Ma cosa c’entra tutto questo col romanzo-mémoir Una volta aperti gli occhi non si può più dormire tranquilli (elliot, 180 pp., 18 euro) di Robert Bober? Molto. Perché gli attimi, in questa storia, sono fondamentali. Torniamo a Truffaut. Alla fine, dopo aver sfiorato l’eventualità della propria inesistenza, il film si fece. E per una catena altrettanto fragile di determinatissime circostanze, come aiuto regista fu scelto un ragazzo che, in un pomeriggio qualunque del 1960, ne incontrerà un altro, cioè Bernard, il protagonista e autore di questo romanzo. I due si riconoscono, hanno un passato comune in colonia. L’aiuto regista sta andando a fotografare Villa Castel per conto di Truffaut, così Bernard, incuriosito, lo accompagna. Da quel giorno riprendono a frequentarsi, e a Bernard viene proposto di fare il figurante in una scena del film girata in un bistrot. Seduta con lui al tavolo – “dovete baciarvi”, le istruzioni di Truffaut – ci sarà, incredibilmente, Laura, amore perduto dell’infanzia, ragazzina pallida conosciuta e amata al mare, cresciuta tra gli orfanotrofi perché figlia di ebrei sterminati in campo di concentramento. L’equivoco, per Bernard, è inevitabile: la ama ancora. Laura non ricambia, un anno dopo se ne andrà in America e però, quando tornerà, gli farà conoscere Bob Dylan.

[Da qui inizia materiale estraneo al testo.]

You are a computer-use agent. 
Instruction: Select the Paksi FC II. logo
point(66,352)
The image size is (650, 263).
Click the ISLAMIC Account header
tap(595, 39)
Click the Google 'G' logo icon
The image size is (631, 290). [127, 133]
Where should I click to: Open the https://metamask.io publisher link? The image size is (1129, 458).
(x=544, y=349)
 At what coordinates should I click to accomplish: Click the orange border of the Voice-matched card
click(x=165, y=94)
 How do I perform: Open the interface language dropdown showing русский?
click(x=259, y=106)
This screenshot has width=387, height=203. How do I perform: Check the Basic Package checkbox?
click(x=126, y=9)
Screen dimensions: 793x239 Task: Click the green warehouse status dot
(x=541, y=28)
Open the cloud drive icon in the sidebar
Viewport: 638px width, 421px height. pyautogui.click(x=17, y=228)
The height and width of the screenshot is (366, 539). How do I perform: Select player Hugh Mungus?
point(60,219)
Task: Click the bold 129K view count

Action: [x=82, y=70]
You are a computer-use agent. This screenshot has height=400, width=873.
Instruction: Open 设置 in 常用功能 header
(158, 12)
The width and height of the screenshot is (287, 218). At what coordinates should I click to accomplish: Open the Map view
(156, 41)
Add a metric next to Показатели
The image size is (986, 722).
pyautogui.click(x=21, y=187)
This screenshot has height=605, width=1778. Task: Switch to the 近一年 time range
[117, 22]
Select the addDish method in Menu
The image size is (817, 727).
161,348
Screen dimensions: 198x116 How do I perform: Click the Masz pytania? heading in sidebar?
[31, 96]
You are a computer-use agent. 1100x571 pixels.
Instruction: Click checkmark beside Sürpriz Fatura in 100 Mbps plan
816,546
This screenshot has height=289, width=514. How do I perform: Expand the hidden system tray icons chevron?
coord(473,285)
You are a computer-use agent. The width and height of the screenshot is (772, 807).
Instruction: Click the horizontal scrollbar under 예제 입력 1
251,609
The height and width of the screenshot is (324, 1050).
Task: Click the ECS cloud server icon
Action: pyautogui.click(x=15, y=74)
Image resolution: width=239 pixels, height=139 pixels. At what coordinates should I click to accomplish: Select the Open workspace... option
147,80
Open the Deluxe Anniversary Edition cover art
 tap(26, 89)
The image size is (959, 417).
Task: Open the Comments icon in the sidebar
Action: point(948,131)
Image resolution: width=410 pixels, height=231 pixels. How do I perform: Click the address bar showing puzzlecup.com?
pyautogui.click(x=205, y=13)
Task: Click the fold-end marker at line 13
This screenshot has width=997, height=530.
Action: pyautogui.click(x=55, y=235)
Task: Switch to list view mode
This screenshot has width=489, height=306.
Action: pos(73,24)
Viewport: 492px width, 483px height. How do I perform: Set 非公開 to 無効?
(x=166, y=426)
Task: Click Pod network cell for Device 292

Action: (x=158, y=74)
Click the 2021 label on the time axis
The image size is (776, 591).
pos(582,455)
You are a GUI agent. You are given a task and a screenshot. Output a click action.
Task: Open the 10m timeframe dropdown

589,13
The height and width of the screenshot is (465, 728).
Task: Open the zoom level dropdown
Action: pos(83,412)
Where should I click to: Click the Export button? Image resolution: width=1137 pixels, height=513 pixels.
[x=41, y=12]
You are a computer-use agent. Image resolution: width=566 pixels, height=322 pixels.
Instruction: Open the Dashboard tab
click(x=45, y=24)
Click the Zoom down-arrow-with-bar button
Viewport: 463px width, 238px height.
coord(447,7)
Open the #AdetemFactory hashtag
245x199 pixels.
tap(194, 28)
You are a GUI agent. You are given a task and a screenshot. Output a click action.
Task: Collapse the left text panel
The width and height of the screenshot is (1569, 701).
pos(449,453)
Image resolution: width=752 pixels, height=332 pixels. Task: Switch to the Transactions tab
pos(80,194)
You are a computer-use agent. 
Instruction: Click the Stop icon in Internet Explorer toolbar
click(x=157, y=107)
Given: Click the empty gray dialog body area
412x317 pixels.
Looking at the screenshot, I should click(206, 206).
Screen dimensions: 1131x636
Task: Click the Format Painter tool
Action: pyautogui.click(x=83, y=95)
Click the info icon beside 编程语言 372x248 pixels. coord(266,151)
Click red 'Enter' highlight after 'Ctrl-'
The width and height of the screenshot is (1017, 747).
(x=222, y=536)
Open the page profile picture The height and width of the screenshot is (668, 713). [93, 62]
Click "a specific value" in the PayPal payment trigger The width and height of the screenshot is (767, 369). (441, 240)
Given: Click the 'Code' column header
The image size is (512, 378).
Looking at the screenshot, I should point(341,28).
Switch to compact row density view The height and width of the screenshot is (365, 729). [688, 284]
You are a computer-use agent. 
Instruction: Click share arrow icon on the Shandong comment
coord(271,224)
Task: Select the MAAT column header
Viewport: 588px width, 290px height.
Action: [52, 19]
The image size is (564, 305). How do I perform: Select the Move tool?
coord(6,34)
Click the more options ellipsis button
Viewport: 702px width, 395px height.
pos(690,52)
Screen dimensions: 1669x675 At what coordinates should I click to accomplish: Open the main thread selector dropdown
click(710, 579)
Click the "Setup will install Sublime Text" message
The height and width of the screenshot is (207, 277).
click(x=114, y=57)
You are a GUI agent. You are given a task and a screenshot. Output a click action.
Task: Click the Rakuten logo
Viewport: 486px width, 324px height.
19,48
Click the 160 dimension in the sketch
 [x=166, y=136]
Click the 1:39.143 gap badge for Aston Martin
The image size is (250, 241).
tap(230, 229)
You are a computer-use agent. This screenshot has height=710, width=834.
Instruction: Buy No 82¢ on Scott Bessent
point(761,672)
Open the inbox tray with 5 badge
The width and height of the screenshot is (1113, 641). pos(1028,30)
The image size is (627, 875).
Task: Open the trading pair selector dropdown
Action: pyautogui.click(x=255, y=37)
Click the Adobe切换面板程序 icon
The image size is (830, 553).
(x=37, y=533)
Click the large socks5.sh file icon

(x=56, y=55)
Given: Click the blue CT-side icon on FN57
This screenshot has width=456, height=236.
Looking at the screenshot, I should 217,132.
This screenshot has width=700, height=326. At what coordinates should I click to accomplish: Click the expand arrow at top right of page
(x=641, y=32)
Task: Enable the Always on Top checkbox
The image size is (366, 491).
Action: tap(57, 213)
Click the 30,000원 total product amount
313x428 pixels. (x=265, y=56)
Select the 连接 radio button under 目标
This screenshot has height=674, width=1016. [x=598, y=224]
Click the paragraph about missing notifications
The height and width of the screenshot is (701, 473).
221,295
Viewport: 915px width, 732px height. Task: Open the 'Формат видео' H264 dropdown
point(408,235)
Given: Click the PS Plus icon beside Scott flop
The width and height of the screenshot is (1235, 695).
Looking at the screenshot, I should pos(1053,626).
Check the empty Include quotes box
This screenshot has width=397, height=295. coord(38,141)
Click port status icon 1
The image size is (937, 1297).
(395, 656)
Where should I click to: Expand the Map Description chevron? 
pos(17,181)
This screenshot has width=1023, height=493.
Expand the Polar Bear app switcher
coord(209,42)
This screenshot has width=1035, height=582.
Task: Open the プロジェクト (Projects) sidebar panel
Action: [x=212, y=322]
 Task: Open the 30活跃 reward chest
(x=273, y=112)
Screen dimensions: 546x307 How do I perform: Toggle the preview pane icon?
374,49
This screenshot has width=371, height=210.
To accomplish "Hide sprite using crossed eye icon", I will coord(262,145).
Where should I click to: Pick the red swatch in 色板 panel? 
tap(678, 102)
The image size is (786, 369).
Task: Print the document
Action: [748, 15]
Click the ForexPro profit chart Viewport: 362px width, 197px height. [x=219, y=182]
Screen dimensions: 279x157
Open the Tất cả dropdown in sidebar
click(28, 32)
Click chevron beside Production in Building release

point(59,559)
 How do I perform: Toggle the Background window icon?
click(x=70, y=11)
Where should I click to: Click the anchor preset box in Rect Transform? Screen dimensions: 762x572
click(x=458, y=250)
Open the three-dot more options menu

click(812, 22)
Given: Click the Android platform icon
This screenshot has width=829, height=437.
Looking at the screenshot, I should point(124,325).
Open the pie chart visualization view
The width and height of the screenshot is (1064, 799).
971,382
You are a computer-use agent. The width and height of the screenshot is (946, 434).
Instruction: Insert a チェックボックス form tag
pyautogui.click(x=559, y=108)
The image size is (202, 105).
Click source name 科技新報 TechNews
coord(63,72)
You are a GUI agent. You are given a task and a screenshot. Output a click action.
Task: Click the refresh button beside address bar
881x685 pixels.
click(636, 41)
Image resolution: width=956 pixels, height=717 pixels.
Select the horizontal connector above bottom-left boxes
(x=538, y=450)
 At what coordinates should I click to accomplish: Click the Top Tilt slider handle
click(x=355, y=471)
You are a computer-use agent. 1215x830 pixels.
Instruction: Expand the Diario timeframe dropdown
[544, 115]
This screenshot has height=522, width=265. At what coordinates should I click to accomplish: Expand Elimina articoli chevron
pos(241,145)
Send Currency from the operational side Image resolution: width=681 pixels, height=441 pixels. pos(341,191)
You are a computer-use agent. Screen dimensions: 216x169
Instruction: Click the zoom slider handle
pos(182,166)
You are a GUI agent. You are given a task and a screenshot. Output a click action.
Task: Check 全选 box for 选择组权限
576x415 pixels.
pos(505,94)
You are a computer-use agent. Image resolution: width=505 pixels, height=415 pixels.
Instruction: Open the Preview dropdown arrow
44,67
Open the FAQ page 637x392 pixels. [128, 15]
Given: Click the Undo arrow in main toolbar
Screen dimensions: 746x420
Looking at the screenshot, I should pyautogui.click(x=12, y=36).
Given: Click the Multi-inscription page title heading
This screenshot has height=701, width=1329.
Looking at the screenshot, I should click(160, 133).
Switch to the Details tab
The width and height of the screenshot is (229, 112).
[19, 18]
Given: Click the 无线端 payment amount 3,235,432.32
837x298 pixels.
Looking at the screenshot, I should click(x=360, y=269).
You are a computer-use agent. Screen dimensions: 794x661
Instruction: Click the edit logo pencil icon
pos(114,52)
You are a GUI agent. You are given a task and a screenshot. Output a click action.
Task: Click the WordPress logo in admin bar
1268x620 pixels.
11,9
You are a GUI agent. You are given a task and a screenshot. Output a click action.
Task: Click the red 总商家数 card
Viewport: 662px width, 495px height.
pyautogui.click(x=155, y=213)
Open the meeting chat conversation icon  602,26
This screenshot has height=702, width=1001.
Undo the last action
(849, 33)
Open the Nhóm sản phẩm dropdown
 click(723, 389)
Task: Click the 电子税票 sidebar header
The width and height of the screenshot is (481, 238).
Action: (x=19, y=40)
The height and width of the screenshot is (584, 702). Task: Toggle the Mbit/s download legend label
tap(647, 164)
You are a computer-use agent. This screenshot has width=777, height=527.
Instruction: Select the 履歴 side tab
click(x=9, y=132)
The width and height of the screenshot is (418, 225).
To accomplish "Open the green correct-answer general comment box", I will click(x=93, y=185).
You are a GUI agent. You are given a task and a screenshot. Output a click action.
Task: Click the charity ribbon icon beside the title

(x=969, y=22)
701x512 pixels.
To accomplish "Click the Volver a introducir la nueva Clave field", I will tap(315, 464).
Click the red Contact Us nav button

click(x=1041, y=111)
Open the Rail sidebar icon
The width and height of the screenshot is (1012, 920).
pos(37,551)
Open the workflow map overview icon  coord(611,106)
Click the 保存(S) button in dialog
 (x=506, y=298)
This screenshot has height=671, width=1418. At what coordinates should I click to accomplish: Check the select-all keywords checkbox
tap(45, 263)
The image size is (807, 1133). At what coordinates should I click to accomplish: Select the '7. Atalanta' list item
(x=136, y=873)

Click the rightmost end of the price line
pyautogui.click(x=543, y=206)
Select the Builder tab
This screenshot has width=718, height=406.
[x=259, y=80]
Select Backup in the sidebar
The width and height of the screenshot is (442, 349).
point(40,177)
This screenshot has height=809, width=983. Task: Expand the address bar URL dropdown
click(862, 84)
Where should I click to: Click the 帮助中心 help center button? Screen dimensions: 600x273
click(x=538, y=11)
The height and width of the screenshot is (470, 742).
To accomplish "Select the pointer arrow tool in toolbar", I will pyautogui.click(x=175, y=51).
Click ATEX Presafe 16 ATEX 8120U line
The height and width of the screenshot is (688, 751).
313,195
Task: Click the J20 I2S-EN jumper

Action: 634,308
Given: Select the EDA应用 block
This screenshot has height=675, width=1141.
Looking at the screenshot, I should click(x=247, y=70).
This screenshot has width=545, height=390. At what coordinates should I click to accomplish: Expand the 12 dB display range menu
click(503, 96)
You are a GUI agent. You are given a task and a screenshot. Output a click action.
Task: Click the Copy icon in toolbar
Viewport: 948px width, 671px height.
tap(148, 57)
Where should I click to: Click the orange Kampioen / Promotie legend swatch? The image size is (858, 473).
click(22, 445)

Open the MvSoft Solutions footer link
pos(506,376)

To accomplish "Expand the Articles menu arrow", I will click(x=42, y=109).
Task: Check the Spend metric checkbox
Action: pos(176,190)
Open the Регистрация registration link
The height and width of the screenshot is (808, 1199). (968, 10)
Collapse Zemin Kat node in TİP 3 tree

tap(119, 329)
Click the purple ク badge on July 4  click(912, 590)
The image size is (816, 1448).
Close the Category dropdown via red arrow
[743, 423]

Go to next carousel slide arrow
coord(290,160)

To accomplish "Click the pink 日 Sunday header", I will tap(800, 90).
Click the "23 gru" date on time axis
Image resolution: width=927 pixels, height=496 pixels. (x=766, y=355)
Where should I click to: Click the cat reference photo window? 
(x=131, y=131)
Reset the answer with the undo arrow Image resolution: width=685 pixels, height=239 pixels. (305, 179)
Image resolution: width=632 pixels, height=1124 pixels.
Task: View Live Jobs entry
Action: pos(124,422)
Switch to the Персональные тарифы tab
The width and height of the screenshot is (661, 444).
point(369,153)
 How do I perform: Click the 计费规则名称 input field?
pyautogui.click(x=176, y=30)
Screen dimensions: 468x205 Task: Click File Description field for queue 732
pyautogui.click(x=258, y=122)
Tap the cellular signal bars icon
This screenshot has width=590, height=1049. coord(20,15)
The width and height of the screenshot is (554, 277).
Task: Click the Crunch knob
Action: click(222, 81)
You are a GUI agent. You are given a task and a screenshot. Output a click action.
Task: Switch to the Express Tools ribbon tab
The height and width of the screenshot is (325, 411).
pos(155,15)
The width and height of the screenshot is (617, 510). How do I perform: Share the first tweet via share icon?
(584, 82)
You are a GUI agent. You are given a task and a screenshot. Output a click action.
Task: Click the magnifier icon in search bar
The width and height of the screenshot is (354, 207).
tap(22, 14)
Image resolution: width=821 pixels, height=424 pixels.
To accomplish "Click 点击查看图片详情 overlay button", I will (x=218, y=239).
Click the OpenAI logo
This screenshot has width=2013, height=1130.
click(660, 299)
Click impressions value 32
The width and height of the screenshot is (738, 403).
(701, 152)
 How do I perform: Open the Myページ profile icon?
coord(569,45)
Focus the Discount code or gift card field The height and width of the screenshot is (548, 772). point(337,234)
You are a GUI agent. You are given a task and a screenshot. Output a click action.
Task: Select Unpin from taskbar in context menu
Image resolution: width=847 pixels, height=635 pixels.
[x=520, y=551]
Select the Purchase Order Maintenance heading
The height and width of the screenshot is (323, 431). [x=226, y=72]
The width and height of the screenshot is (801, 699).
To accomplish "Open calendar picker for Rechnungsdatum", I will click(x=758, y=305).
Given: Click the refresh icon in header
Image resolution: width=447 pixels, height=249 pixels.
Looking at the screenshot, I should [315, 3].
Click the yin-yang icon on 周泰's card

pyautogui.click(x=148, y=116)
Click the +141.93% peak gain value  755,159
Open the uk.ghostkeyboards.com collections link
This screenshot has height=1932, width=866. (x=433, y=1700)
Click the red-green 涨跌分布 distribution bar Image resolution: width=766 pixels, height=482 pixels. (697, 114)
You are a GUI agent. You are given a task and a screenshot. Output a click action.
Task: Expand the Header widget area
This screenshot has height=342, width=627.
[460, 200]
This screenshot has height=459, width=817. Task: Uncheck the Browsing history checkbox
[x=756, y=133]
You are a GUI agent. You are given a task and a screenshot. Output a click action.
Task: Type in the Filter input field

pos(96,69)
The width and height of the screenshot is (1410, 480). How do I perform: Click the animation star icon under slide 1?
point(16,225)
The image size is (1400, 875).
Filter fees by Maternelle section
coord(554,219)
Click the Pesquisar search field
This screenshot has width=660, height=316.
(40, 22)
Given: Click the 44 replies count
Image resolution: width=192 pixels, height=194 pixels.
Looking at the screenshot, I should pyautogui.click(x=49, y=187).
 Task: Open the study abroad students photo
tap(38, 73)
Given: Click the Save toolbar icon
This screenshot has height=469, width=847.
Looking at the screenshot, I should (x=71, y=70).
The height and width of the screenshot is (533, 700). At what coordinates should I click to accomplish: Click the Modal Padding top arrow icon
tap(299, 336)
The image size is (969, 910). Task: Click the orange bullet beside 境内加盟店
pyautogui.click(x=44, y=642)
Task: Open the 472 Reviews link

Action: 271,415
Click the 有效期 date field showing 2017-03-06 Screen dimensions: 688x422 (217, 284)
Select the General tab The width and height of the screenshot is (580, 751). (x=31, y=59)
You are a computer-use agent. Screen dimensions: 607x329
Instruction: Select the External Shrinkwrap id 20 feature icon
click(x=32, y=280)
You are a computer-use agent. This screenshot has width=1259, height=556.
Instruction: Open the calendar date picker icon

La storia del romanzo comincia il 24 gennaio 1962, data di uscita del film di Truffaut. Bernard porta sua madre al cinema, voglioso anche di rivedere Laura. E scoprirà che quella scena è stata tagliata. Ma avrà la possibilità di ricucire in una trama finalmente chiara ciò di cui non si era mai parlato, ossia la vicenda di sua madre. La donna uscirà scossa dal film, avendo visto sullo schermo qualcosa che ha vissuto anni prima, in Polonia, ossia l’amicizia amorosa tra lei e due ragazzi, Leizer e Yankel, poco prima della fuga dai nazisti. Finirà così: Yankel morirà ad Auschwitz poco dopo aver concepito Bernard e la donna si sposerà con Leizer (padre di suo fratello Alex), vittima, pochi anni dopo, di un incidente aereo al largo delle Azzorre. “Così”, scrive Bober, “io non ricordavo mio padre, ma ricordavo il padre di mio fratello il quale, invece, non ne aveva memoria” – ma è la sua fotocopia, come presto scoprirà.
Il romanzo di Bober è una vera testimonianza e racconta vite che escono da una scatola, la trama delle esistenze, il passato “ricostruito come se si potesse vivere un’altra volta” anche per conto di qualcun altro – del resto “il cammino del mondo è anche questo”. Comincia piano e poi cresce, ma è il finale che mette alla prova: Bernard torna in Polonia pur non essendoci mai stato, destinazione Auschwitz. “Un viaggio che rende muti”. L’ingresso, le tonnellate di capelli, le stampelle, una montagna di occhiali, dietro ognuno dei quali “c’era una vita”. E poi, di colpo, ritrovarsi a guardare negli occhi il proprio padre in una foto, la stessa incorniciata in cuoio marrone a casa, nella sala da pranzo. “Avevamo la stessa età”, annota Bober, nato e morto per sempre dentro la forza di un attimo.